Come nello yoga l’attenzione all’uso della respirazione e a tecniche di rilassamento è presente in diversi tipi di interventi psicologici comportamentale e non; il ritmo respiratorio è visto come indicatore dello stato emotivo e mentale. Il controllo del respiro conduce all’ equilibrio psichico e elimina diverse problematiche come ansia stati di abbandono e inedia ecc. senza il bisogno di ricorrere a farmaci. Lo yoga in più considera che la durata della vita sia legata a quante respirazioni vengano fatte; regolando il ritmo si allunga e migliora l’esistenza e con le tecniche di pranayama (la respirazione yogica completa) è possibile accumulare coscientemente l’ energia (prana) che ci sostiene. Ad oggi nuove acquisizioni metodologiche nell’ambito della psicologia fanno proprie a tutti gli effetti, integrandole, diverse tecniche del sistema yoga; è ad esempio il caso della mindfulness che significa essenzialmente “consapevolezza” dei propri pensieri, azioni, motivazioni.
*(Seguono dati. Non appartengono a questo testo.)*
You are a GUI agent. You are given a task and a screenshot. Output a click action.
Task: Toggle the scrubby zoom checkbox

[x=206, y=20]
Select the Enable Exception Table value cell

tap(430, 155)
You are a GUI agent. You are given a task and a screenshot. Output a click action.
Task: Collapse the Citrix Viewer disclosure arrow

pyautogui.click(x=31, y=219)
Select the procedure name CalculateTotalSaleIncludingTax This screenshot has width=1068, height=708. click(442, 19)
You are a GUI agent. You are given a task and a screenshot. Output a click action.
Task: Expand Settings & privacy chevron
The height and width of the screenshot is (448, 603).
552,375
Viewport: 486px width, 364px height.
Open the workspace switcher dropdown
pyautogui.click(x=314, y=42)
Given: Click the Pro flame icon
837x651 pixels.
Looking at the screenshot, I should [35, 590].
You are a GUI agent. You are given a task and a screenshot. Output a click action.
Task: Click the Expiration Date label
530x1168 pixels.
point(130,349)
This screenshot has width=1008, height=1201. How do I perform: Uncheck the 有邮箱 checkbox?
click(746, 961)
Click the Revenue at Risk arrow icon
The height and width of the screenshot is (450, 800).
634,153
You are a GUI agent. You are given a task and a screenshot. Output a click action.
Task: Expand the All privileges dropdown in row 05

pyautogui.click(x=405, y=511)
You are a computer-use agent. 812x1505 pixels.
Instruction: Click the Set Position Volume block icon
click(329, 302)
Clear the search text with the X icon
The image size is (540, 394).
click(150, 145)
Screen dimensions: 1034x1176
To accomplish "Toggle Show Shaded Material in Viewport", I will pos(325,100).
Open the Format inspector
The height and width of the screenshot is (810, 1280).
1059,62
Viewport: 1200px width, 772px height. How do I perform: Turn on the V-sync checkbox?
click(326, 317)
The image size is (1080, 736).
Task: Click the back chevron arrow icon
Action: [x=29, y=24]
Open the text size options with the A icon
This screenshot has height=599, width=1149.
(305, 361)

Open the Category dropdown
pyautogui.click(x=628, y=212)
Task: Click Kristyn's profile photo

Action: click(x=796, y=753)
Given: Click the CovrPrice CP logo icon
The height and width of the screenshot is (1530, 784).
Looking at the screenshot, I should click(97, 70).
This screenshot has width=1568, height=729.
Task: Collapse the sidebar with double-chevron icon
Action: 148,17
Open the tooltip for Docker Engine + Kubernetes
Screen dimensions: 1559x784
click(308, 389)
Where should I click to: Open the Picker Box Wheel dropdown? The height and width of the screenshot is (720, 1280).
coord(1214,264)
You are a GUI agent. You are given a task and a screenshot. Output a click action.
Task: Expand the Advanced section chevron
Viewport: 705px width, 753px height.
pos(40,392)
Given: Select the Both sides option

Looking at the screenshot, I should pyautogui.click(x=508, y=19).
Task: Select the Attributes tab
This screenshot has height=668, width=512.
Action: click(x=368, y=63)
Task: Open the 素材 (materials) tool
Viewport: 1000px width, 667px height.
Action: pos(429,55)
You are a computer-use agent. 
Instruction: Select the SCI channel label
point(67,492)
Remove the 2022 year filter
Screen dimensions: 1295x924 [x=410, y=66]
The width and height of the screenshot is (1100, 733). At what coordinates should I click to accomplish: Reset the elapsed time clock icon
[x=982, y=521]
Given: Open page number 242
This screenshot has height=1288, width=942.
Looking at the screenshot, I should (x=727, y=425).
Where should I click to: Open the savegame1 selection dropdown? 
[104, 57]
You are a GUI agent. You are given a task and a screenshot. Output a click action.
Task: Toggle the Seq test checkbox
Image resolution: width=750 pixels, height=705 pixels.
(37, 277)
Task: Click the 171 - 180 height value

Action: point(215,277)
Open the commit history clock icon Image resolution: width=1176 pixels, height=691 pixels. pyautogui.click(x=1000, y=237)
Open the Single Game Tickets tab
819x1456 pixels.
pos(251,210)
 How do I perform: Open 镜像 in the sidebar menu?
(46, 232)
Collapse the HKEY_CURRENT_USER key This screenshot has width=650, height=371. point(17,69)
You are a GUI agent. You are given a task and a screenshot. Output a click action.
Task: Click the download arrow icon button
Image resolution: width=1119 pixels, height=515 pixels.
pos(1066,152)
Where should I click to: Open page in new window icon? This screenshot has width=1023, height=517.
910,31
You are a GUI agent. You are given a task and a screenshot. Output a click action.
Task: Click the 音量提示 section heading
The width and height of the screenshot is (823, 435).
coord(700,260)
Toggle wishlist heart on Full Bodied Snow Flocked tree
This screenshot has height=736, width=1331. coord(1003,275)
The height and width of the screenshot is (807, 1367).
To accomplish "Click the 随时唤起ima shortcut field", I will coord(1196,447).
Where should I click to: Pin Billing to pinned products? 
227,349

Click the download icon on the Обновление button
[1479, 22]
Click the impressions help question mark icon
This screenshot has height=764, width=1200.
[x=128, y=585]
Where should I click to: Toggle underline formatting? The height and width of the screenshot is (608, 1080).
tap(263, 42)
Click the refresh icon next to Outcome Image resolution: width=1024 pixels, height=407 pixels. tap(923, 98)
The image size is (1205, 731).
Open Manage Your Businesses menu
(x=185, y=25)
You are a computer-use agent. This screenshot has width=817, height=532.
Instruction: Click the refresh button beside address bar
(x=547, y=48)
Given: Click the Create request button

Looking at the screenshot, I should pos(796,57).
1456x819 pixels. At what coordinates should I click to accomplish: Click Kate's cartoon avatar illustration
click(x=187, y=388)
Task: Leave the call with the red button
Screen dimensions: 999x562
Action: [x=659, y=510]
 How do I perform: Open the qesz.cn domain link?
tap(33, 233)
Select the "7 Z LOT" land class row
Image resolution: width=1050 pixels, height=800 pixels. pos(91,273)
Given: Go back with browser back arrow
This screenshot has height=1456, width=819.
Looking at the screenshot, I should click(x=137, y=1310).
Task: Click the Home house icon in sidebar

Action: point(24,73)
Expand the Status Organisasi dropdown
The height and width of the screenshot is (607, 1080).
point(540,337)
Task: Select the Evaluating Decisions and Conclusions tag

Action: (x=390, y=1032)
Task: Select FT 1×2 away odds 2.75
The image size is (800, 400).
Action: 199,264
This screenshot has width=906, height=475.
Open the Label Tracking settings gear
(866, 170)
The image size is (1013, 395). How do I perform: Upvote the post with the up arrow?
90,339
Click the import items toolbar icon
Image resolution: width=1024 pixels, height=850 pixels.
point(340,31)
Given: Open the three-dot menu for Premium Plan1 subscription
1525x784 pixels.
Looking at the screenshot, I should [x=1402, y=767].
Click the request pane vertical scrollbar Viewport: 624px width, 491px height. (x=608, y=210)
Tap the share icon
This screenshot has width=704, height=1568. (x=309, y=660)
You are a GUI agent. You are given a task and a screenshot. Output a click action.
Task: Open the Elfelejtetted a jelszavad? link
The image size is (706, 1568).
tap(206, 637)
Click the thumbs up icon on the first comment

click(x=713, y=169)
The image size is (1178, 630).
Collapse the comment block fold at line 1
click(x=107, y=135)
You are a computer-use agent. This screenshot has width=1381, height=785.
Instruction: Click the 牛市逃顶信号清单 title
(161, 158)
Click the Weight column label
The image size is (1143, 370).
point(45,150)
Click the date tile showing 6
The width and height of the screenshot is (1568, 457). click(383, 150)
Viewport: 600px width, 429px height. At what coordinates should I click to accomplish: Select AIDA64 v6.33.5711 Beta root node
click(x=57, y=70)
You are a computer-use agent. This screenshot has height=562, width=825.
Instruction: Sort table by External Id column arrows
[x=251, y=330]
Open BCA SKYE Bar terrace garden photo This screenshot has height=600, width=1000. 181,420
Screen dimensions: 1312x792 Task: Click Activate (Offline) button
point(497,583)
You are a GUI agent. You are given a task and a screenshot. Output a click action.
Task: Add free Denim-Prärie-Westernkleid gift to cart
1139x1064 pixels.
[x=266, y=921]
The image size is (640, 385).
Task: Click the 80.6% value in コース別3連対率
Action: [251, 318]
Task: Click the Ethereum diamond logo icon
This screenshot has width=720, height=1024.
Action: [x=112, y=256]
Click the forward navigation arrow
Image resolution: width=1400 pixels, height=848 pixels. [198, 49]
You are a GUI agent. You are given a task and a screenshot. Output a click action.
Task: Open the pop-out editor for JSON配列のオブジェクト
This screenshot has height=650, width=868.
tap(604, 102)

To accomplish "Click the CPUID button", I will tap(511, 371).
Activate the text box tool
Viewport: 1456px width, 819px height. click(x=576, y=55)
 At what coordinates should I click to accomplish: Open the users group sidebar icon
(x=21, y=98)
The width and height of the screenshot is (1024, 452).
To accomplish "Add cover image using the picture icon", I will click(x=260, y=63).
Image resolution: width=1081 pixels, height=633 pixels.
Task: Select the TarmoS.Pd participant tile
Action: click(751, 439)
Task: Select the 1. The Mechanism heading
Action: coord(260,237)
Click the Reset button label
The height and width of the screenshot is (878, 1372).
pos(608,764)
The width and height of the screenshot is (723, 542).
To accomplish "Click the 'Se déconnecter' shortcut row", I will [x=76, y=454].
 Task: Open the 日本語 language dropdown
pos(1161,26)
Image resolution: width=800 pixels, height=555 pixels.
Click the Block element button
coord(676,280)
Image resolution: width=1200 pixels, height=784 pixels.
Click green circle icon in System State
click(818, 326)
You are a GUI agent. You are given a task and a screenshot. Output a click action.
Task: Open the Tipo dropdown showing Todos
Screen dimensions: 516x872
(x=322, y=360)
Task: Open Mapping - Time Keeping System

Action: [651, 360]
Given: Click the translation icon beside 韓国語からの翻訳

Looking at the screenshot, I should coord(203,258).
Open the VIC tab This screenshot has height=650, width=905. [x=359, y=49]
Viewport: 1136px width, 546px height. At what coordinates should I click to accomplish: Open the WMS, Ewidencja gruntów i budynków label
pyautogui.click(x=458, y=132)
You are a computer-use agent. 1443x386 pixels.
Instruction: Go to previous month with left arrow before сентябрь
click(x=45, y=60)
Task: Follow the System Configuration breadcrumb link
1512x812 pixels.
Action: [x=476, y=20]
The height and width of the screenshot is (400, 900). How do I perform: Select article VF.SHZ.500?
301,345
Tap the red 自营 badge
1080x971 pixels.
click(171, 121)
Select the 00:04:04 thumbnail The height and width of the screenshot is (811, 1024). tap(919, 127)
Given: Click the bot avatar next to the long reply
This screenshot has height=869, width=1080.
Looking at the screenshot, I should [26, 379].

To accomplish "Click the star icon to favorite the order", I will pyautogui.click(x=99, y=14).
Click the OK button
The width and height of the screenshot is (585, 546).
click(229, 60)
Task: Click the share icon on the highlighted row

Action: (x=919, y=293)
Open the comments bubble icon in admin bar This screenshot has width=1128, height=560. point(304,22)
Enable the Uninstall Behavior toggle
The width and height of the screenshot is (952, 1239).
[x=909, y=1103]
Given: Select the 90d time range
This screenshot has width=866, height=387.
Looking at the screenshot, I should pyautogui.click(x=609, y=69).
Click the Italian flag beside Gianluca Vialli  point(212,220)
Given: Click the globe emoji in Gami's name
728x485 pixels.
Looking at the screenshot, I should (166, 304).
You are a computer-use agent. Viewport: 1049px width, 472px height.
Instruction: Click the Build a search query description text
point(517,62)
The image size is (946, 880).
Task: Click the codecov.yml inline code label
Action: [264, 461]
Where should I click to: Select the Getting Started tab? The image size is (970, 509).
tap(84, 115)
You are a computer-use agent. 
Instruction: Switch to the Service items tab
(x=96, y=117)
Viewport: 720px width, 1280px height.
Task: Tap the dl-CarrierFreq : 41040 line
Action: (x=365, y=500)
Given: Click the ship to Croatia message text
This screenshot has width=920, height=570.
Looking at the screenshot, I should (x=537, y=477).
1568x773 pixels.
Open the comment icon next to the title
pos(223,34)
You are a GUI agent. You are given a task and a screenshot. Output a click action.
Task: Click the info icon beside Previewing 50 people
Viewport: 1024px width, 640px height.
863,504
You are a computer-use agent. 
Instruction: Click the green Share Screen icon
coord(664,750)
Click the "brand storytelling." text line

In essa si punta sull’applicazione di pratiche meditative come la Vipassana dove si insegna a mantenere l’attenzione ancorata al momento presente, sviluppando un’attenzione consapevole, non giudicante e intenzionale alla propria esperienza nel momento in cui viene vissuta.
Aiuta inoltre a riconoscere i pensieri in quanto tali e a non considerarli dati di fatto. La pratica della mindfulness si propone, quindi, di aiutare a sostituire nella vita quotidiana comportamenti reattivi, automatici e distruttivi con scelte consapevoli ed appropriate al contesto. Questi programmi sono utilizzati con particolare efficacia per i disturbi d’ansia, la depressione, il dolore cronico, e tutte le malattie fisiche che possano giovarsi di una migliore risposta dell’organismo ai processi patologici. Possiamo concludere affermando che sono molti i punti di incontro tra il sistema yoga e la psicoterapia ma c’è un aspetto che la psicologia ha tralasciato e delegato a altri pur favorendo lo sviluppo e la crescita individuale, l’aspetto spirituale: l’uomo cresce e la crescita nello yoga ha più gradini e in uno di essi l’essere arriva a quello che è definito come rivelazione del Sé; concetto questo che racchiude qualcosa di più del processo di individuazione a cui C.G. Jung si riferiva quando parlava di cammino verso la realizzazione del Sé.